Germany’s cabinet approves measures to reduce GHG emissions
Photo courtesy of Deutscher Bundestag

The German cabinet yesterday approved measures to reduce greenhouse gas (GHG) emissions, paving the way for Chancellor Angela Merkel to pass landmark climate legislation this year.

Merkel said that the climate package would include ways to monitor compliance with emissions limits. This will allow ministries to monitor which sectors of the economy are meeting emissions goals and to adjust targets based on their progress. Some of the monitoring mechanisms could be modified or tightened in the upper chamber of parliament.

The measures are expected to raise about EUR54 billion (USD59 billion) in taxes, which will be largely reinvested in green energy. Their aim is to reduce Germany’s greenhouse gas emissions to 55% of the 1990 level by 2030.

“As of today, all ministries are environment ministries,” Environment Minister Svenja Schulze said at a news conference unveiling the draft plan. “The time when the environment minister had to run around and beg for compliance by stomping on others’ feet is over.”

But industry groups and activists were not convinced the measures are tough enough to contribute to a drastic reduction in emissions.

“Even in substance the draft law is held back by piecemeal measures,” said Thilo Brodtmann, managing director of the VDMA engineering association. “This raises the risk that the goal of significantly cutting C02 emissions becomes out of reach.”

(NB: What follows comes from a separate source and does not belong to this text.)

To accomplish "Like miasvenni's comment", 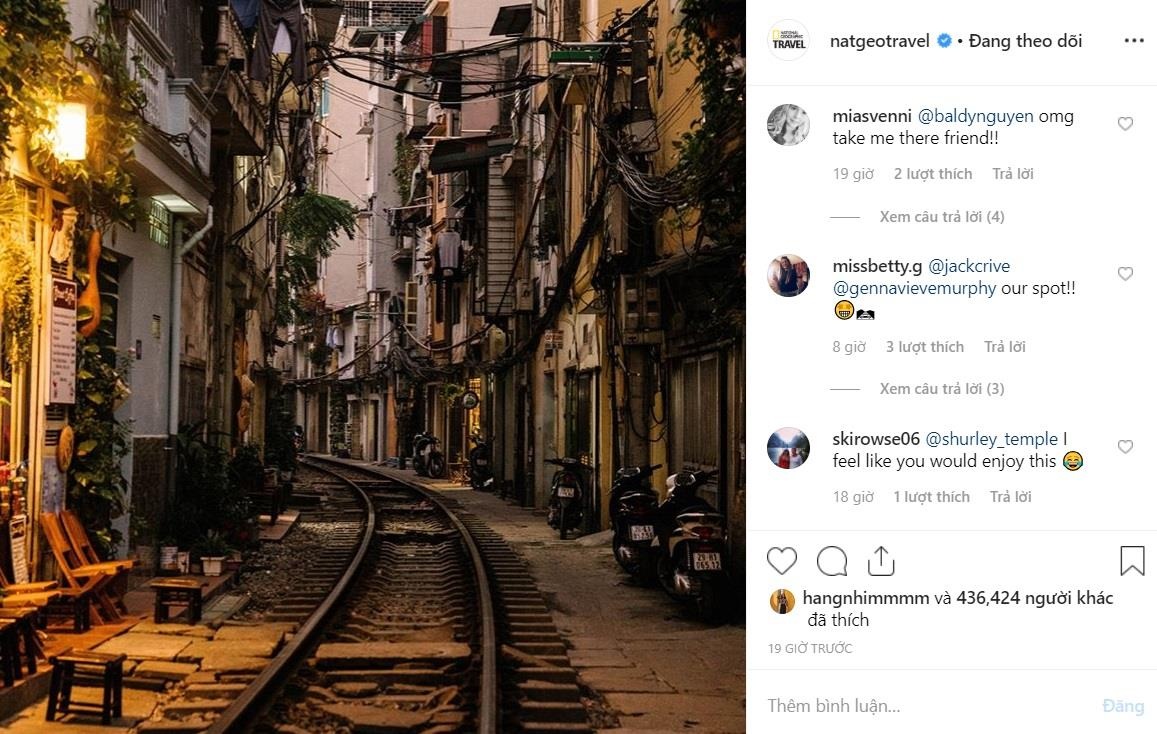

“This goal can only be achieved with a C02 price high enough to force change,” Brodtmann said. He echoed criticism by activists and the Green party, which has a strong position in the upper chamber, of government plans to introduce a carbon dioxide price of EUR10 (USD11) a tonne for transport and heating in buildings from 2021 and gradually increase it to EUR35 (USD38) in 2025. Economists had hoped for a starting price of at least EUR40 (USD44) and point to Switzerland where that price is about EUR90 (USD98) for heating with fossil fuels.

The government also wants to raise car and air traffic taxes as well as increase a road toll for trucks from 2023. It also wants to extend subsidies for electric cars and broaden a charging network.

It also wants to revive onshore wind turbine construction after it declined due to bureaucracy and citizens’ opposition. Building up renewable energy capacity is paramount given plans to phase out both nuclear and coal power plants.

Climate activists and industry groups criticised the plans as too weak to achieve Germany’s goal of becoming emissions-neutral by 2050.

Green transport group VDC said the measures were “too little too late,” and criticised plans to allow a sector like the automotive industry to trade emissions goals with better-performing sectors.

The cabinet decision will however come as a relief for Merkel, whose coalition of conservatives and social democrats has suffered losses in regional elections and has been strained by disputes over pension and tax reforms.